My cousin – a school teacher – never stops raving about this book. So I finally got my hands on it. And no wonder teachers love it, because no book explains the life of a teacher with all its trials and triumphs as well as this one.
Set in a school in the New York area in the 1960s, Up The Down Staircase rings true even today. The book unfolds in different voices, in the form of dialogues between people; notes between teachers, from the trash, or the suggestion box; letters between characters; scribbles on papers and so on. This lends authenticity, landing the reader smack into the life of a teacher, with all its challenges and rewards. It also makes for an interesting read, as you experience school life from various points of view. We see the growing pains and difficult lives of certain students, the insecurities and pettiness of some of the staff, and the dedicated teachers who truly love their profession. There are plenty of little stories sprouting around the main theme. Even fifty years later and continents away, one can relate to and enjoy Up The Down Staircase.
Author: Alex Haley
Tags: Realistic. Historical. Poignant.
Human lives often makes for the most interesting stories and Roots is no exception. This is the story, or rather the history, of one family. It starts seven generations back, with the first ancestor, Kunta Kinte. He is a young boy living with his family in a Gambian village in Africa in the 18th century. He is captured by white slave hunters and brought to America. He tries to escape several times, with brutal consequences. Finally, he is resigned to his fate. Later, he marries and has a daughter, but his deep hatred for the white race always remains, and with good reason too.

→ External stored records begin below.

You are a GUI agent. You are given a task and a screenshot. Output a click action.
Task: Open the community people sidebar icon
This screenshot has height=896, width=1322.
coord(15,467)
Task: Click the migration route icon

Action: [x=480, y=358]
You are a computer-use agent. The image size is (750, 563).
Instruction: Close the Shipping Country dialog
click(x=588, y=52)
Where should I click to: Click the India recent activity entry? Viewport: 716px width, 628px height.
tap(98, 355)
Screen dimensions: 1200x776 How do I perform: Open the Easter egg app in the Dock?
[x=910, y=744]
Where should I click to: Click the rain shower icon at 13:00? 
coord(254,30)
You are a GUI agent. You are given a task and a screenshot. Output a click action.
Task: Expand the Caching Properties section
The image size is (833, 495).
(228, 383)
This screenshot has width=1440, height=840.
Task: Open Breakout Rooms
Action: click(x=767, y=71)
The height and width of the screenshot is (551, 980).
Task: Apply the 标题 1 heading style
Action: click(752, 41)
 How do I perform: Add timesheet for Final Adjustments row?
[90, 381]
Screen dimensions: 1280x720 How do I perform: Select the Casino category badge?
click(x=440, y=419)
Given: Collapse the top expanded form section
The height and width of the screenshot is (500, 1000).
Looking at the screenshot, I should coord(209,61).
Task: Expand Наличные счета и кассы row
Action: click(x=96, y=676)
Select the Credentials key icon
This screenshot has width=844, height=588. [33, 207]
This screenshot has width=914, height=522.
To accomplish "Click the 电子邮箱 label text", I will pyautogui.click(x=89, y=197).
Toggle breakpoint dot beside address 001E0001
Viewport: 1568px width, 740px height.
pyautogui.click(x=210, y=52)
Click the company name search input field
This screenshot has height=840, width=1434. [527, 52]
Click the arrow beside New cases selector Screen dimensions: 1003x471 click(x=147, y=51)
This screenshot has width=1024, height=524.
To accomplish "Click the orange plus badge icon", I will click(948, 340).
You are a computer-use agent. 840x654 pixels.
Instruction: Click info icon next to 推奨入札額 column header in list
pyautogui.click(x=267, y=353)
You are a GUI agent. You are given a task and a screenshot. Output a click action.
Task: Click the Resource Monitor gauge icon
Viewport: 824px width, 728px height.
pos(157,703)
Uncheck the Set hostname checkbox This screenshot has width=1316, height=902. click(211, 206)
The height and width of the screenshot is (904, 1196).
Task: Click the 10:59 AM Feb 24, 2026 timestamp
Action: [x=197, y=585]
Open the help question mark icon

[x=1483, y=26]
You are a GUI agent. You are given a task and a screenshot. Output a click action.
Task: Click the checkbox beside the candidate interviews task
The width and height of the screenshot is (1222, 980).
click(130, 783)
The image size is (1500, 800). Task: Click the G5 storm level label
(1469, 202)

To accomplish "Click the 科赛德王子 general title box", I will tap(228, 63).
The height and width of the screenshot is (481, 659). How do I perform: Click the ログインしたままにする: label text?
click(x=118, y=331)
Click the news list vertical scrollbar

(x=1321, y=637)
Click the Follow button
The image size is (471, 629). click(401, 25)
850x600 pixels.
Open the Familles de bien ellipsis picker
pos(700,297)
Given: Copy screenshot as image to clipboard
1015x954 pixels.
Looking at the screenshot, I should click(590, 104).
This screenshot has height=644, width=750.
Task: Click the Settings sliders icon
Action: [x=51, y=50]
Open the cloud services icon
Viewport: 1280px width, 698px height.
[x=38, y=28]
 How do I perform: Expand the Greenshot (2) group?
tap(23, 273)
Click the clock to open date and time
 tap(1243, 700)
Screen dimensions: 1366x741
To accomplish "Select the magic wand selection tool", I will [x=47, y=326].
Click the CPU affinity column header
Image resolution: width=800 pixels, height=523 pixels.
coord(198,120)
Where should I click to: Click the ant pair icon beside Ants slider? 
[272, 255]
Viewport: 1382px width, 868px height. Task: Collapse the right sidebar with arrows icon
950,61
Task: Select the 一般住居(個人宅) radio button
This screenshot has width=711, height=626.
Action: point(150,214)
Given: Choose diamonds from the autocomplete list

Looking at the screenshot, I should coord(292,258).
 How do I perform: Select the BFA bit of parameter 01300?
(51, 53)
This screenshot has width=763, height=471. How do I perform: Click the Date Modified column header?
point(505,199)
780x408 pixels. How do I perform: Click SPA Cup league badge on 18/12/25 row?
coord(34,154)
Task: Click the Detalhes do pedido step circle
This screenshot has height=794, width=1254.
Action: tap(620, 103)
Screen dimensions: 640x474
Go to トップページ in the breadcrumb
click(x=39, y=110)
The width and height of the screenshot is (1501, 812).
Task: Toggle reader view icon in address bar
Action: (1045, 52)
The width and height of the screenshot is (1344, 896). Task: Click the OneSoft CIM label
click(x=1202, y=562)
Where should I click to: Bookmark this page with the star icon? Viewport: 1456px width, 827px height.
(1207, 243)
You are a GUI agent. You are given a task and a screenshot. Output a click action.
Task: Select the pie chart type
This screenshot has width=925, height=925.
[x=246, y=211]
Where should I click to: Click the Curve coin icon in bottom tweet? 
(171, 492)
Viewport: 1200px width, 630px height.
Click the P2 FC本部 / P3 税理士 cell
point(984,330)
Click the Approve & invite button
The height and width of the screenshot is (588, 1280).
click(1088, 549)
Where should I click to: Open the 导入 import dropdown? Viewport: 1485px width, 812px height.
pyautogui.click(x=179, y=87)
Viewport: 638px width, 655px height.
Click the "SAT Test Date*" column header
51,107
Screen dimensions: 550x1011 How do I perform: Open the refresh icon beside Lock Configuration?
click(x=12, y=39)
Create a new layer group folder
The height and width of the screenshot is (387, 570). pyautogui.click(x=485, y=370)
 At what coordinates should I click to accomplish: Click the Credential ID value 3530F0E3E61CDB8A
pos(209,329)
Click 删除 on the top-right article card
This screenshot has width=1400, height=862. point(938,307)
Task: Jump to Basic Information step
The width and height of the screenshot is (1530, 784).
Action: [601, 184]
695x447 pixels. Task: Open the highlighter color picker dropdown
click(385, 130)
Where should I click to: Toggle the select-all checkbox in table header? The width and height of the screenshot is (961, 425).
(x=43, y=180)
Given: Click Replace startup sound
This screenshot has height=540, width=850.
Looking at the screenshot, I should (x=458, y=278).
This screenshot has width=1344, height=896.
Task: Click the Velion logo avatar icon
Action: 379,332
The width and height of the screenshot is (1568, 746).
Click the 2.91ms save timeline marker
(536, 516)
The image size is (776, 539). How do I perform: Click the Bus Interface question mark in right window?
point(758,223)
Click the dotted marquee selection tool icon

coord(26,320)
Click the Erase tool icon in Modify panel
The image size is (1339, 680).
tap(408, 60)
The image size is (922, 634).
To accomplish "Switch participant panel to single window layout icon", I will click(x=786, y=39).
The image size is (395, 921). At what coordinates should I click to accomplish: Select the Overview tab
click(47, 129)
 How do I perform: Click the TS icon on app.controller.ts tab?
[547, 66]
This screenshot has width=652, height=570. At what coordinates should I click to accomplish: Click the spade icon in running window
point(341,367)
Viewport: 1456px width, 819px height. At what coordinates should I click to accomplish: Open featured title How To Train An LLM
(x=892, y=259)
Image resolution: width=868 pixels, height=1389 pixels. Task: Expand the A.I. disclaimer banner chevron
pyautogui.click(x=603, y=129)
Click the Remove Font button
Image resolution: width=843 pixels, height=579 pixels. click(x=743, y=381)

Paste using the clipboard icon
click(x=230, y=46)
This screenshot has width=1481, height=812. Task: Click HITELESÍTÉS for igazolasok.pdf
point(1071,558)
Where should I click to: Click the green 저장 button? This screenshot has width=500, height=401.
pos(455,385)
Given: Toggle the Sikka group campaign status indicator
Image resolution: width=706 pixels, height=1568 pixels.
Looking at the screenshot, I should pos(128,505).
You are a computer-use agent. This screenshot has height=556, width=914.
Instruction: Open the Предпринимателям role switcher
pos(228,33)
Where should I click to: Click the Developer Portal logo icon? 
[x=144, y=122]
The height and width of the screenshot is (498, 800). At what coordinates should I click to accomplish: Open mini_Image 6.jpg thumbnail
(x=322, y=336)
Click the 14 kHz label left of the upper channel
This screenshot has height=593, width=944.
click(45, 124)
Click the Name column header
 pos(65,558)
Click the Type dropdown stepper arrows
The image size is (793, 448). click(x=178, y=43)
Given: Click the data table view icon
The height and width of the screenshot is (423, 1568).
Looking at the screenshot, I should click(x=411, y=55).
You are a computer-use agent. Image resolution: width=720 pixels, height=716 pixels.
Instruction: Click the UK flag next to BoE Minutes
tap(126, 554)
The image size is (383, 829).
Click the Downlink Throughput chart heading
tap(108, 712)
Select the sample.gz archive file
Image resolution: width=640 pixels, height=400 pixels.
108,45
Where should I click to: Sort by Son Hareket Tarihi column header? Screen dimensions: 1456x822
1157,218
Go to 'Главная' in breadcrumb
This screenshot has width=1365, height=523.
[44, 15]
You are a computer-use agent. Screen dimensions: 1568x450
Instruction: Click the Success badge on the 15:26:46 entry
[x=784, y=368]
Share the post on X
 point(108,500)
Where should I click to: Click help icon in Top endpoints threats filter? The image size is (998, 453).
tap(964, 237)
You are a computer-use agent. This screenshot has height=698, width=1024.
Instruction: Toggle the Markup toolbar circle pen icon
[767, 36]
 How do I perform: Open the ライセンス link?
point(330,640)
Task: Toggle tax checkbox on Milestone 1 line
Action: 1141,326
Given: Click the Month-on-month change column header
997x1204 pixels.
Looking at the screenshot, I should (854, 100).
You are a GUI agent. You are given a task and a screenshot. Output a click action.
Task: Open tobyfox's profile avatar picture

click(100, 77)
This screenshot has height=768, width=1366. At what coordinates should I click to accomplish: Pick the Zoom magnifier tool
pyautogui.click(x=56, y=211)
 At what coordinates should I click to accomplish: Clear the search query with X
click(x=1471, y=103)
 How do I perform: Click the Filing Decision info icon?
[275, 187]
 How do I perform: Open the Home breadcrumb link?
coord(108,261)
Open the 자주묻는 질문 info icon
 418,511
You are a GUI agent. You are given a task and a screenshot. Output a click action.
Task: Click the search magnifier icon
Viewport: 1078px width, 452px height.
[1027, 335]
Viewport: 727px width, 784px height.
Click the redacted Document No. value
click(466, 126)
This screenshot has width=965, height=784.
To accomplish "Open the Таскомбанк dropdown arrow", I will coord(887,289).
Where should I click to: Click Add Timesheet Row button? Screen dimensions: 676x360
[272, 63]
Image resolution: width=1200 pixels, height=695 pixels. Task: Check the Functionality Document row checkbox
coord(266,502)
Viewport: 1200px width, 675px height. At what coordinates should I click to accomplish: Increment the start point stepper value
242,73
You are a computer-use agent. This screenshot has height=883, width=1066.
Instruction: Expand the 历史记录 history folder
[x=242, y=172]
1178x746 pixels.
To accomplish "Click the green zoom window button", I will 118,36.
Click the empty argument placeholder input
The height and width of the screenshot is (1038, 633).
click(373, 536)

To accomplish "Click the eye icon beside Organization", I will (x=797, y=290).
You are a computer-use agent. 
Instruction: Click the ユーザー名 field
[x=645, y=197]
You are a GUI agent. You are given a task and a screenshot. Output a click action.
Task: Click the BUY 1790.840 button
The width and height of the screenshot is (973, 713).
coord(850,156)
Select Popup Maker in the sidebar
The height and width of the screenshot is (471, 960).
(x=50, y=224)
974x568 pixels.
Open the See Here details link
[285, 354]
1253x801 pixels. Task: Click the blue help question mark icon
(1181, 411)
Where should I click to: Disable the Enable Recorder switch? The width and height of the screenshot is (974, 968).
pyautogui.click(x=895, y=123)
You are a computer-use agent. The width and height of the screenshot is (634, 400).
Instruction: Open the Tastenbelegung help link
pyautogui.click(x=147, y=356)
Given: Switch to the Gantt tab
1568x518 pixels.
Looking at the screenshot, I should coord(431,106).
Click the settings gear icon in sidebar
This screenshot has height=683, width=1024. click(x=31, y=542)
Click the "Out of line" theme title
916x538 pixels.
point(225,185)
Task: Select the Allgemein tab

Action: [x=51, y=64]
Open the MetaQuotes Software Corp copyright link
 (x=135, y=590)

The book recounts the story of his daughter, her children, their children, and so on and so forth until it ends with the author himself. The African words and tales from Kunta Kinte had been handed down through each generation, connecting all of them to their origins.
This however, forms just the background narrative of the book. The main story recounts the lives of slaves on the white-owned plantations, their work, their families, their struggles for survival, identity and freedom. At times, the oppressed identifies with the oppressor. We see the attitudes of both black and white communities to one another. The story weaves in and out of important moments of American history, such as the abolition of slavery. It is a fascinating, and at many moments a heart breaking read. This is the best and worst of human nature told through one long family story.